◆ WHAT YOU ARE ASKED TO DO
Render the stretch from the line containing "Given: Focus the" through the end of the data below as a JSON list of strings, one string per line, skipping blank lines. Leave the pictures out of your answer.

◆ THE DATA
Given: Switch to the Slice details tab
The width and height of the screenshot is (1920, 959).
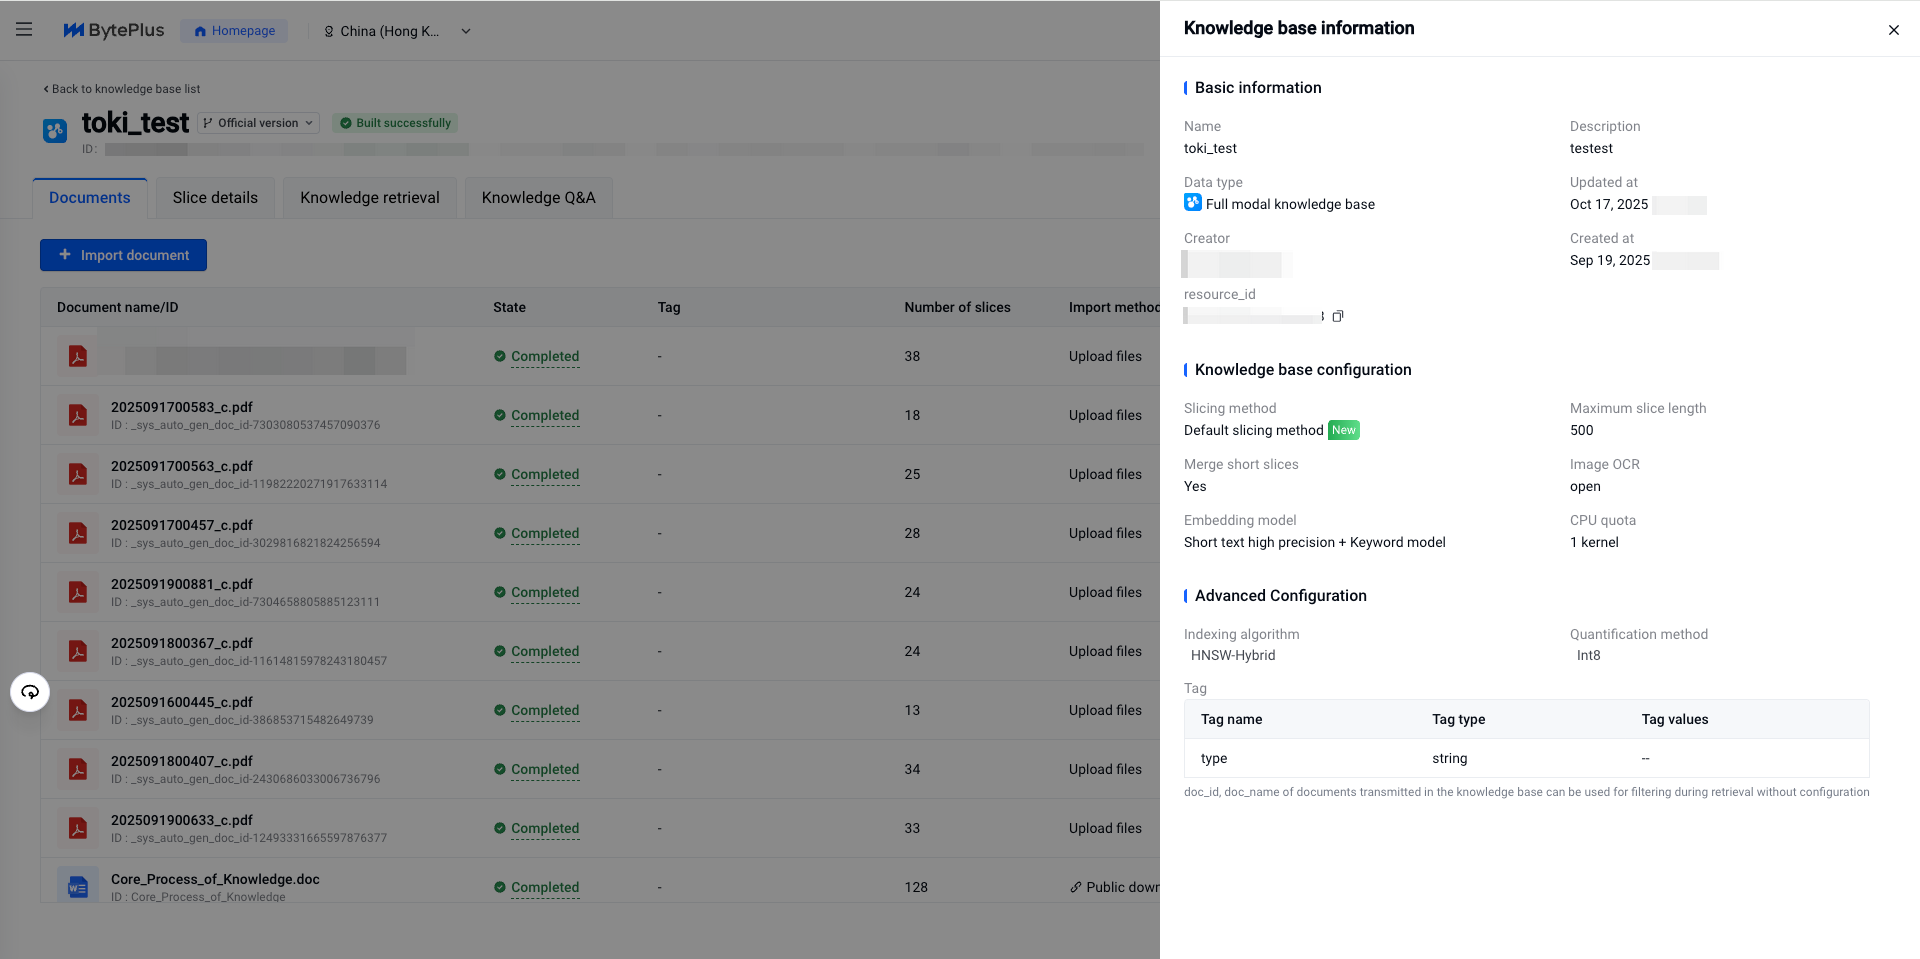Looking at the screenshot, I should [x=215, y=198].
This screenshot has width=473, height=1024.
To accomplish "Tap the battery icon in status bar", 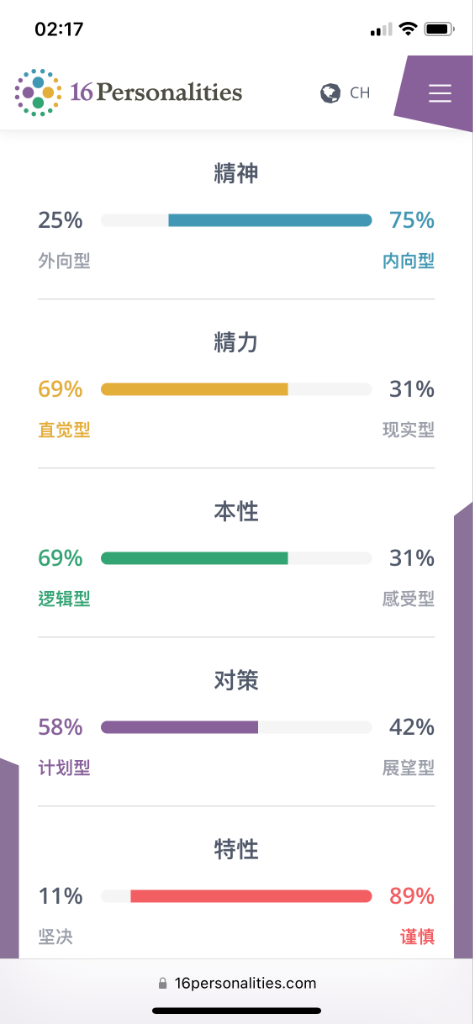I will pyautogui.click(x=440, y=29).
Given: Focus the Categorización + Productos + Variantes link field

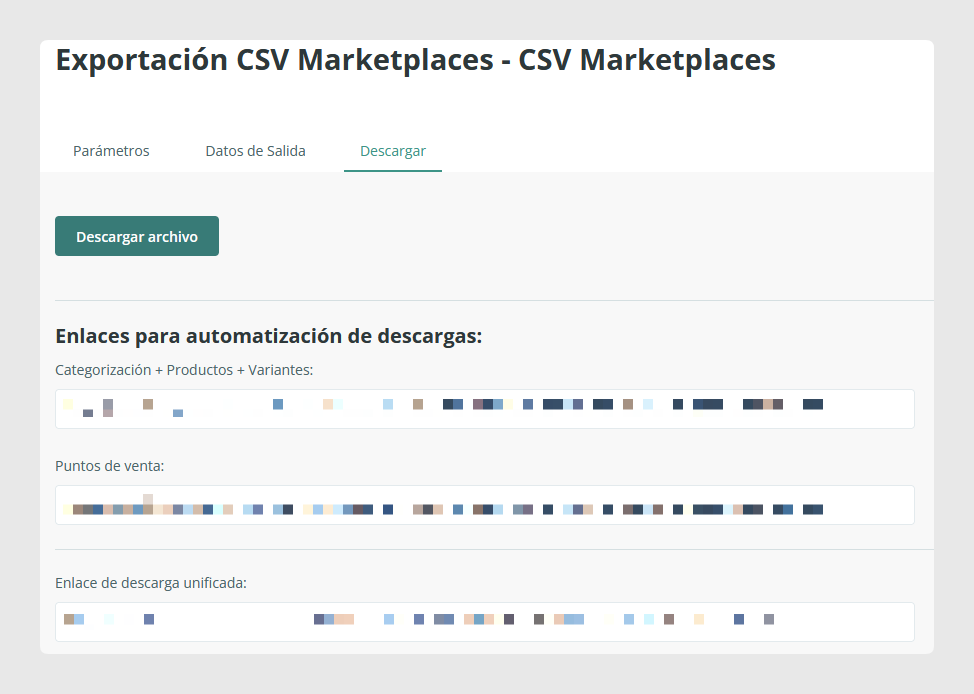Looking at the screenshot, I should [x=485, y=409].
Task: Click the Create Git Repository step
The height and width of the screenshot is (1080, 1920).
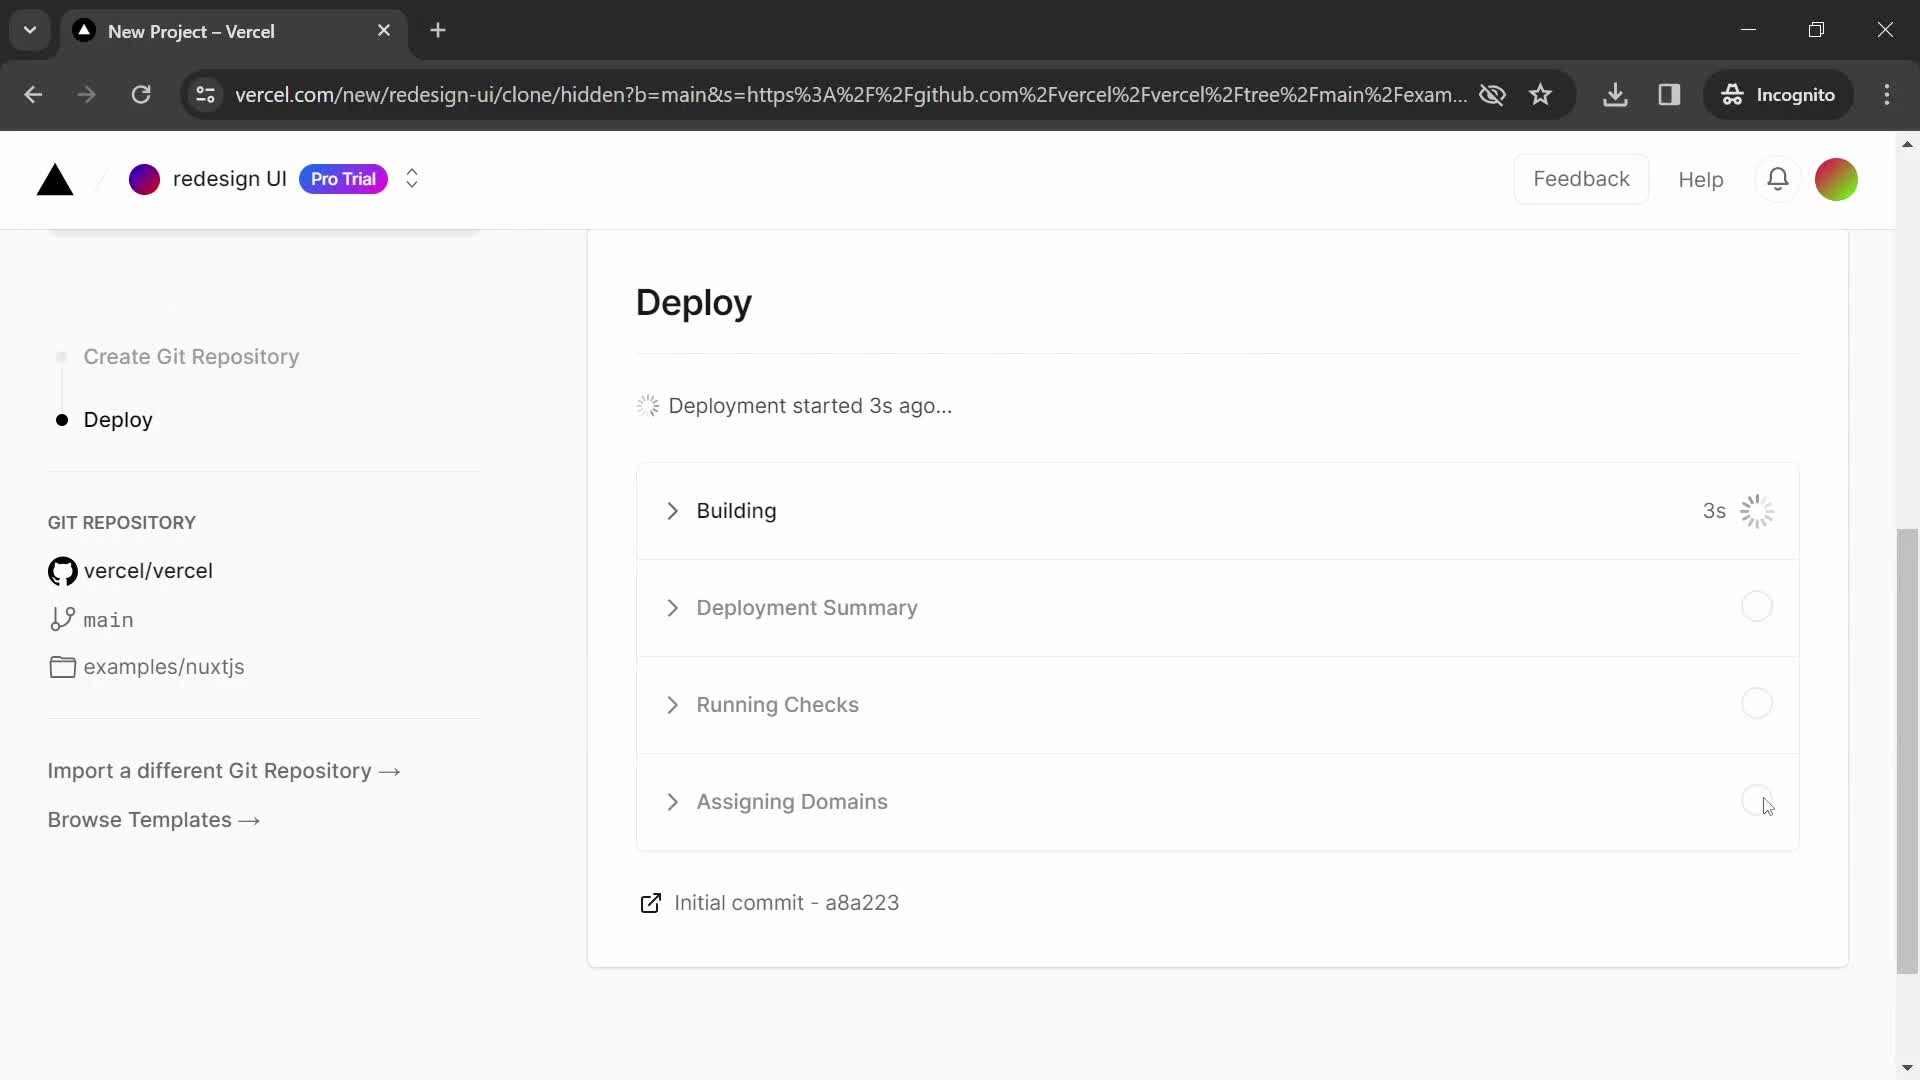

◆ ANSWER IN FULL
[
  "Given: Focus the Categorización + Productos + Variantes link field",
  "Looking at the screenshot, I should [x=485, y=409].",
  "Task: Click the Create Git Repository step",
  "The height and width of the screenshot is (1080, 1920)."
]